(DATA begins)

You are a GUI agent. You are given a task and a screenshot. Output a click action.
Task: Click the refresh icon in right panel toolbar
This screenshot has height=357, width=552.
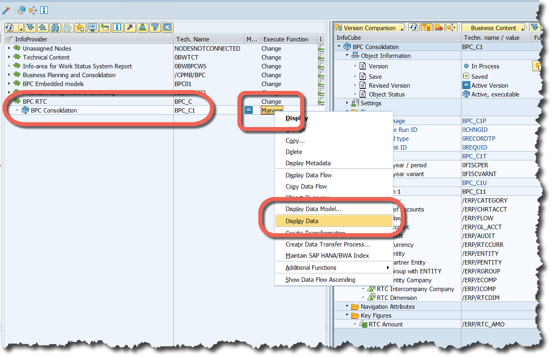click(x=414, y=28)
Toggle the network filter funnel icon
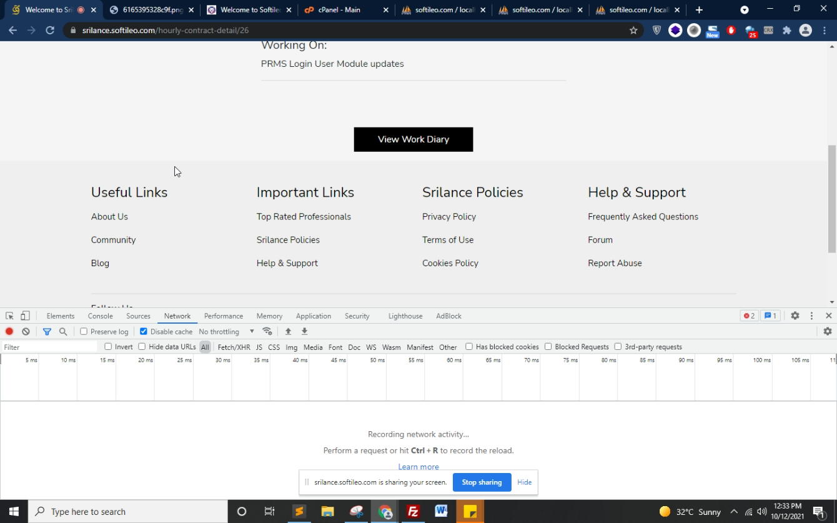The height and width of the screenshot is (523, 837). (x=47, y=332)
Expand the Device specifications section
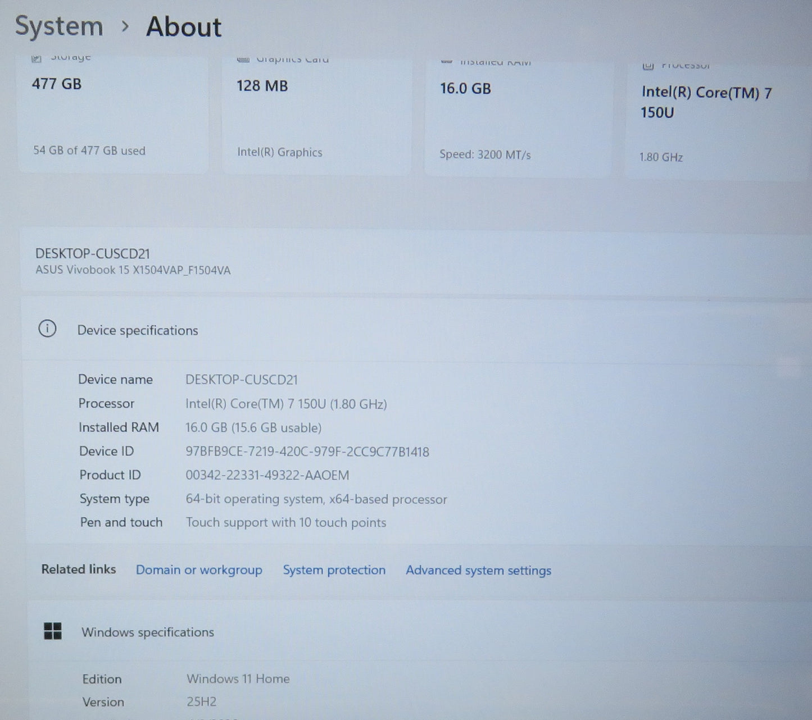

(DATA ends)

▶ **ACTION ITEM**
Copy out the data verbatim, excluding the pictures.

▶ **RESPONSE FOR THIS EXERCISE**
You are a GUI agent. You are given a task and a screenshot. Output a click action.
Task: Click the refresh icon in right panel toolbar
This screenshot has height=357, width=552.
click(x=414, y=28)
Toggle the network filter funnel icon
The height and width of the screenshot is (523, 837). (x=47, y=332)
Expand the Device specifications section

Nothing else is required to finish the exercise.